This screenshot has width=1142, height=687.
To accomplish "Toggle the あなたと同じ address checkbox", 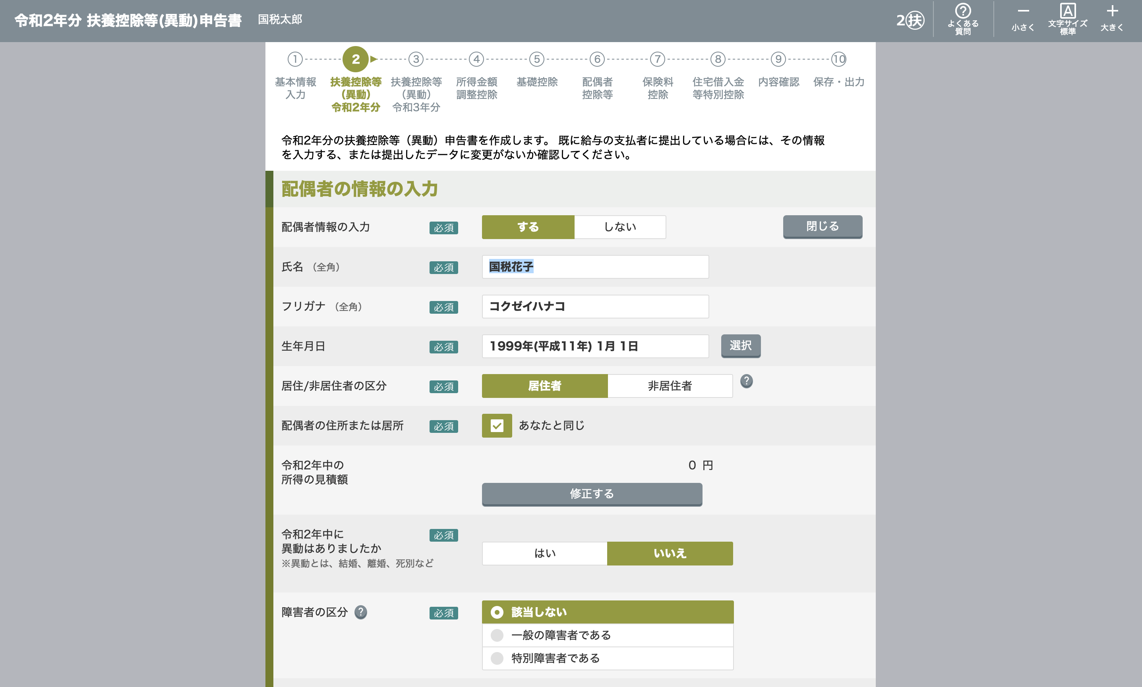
+---+
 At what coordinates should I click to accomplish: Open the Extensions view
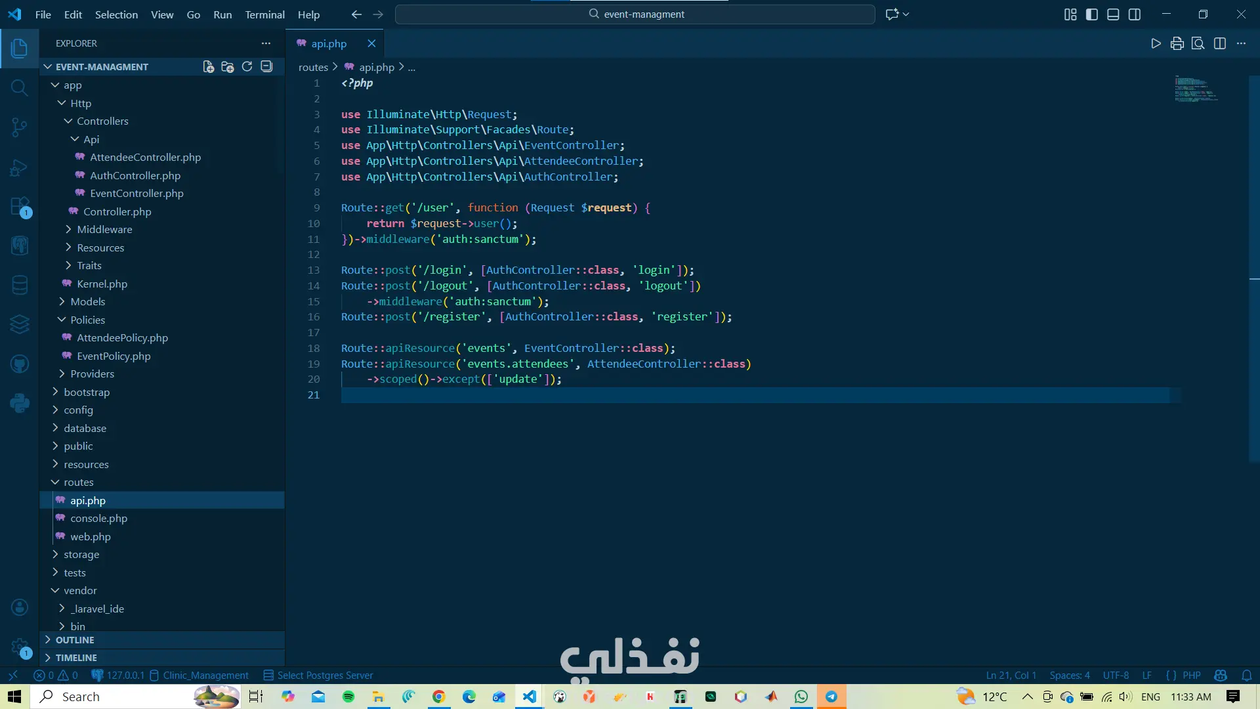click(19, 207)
+---+
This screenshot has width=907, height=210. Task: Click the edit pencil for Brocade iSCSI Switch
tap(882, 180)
+---+
BRIEF:
Look above for the line with "This screenshot has width=1142, height=687." and the line with "the あなたと同じ address". Give again exactly those two lines and all lines between them, pictures excluded.

COMPLETED TASK:
This screenshot has width=1142, height=687.
To accomplish "Toggle the あなたと同じ address checkbox", 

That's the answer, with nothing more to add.